PROBLEM DETAILS:
Please restate exactly the lines of the data below, beginning with the line containing "Image resolution: width=1568" and ending with the last line.

(Items from a data source)
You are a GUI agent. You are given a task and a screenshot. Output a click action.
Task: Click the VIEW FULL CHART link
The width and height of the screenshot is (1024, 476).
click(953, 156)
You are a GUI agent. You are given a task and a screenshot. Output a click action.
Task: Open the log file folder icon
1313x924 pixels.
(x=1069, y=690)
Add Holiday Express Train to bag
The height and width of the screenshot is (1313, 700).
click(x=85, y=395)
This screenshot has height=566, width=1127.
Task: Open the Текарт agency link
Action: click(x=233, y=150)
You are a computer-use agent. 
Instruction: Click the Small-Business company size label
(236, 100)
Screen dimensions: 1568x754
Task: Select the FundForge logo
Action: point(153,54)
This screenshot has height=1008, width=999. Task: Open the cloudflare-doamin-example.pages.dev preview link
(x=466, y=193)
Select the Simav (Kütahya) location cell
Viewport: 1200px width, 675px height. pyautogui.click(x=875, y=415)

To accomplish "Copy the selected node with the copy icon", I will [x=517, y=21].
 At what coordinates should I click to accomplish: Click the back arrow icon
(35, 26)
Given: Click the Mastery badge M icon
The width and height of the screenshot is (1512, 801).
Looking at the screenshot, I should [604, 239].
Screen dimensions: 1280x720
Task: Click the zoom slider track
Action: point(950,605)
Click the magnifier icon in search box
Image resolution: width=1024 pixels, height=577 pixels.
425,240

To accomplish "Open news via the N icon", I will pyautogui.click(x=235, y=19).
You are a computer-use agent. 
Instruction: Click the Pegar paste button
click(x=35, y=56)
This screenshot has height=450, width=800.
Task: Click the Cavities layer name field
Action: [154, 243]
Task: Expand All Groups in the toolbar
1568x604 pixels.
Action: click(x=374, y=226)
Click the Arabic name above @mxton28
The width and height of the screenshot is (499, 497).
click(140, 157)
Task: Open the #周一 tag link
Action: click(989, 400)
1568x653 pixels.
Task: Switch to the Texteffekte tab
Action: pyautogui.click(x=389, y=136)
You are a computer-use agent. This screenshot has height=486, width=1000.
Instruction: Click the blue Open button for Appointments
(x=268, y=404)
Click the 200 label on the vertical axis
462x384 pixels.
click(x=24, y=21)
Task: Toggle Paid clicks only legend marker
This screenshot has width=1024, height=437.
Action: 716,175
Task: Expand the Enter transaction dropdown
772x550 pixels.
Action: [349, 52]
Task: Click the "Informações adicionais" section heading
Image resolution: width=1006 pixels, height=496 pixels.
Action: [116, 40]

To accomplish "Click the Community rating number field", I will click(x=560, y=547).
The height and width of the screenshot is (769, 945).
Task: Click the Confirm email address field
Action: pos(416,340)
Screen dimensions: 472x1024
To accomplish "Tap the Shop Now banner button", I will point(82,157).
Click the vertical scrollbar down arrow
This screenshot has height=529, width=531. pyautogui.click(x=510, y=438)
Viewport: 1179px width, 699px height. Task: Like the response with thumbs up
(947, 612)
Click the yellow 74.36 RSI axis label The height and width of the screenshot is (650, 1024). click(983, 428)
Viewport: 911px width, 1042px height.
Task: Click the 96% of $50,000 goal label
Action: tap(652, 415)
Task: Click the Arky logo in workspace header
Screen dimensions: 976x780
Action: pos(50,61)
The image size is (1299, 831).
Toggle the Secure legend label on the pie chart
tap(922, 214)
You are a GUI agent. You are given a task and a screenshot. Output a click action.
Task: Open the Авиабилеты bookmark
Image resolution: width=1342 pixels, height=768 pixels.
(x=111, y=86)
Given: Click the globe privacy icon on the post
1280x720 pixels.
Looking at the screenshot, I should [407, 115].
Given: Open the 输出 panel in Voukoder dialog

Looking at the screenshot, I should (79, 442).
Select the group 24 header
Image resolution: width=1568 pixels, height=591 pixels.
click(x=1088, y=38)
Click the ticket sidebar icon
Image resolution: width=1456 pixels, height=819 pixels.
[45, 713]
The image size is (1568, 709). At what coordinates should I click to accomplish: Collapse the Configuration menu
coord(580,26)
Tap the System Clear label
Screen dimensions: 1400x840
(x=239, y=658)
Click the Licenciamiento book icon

REPLY:
Image resolution: width=1568 pixels, height=591 pixels.
click(x=1088, y=38)
Click the ticket sidebar icon
Image resolution: width=1456 pixels, height=819 pixels.
[45, 713]
The image size is (1568, 709). At what coordinates should I click to accomplish: Collapse the Configuration menu
coord(580,26)
Tap the System Clear label
Screen dimensions: 1400x840
(x=239, y=658)
Click the Licenciamiento book icon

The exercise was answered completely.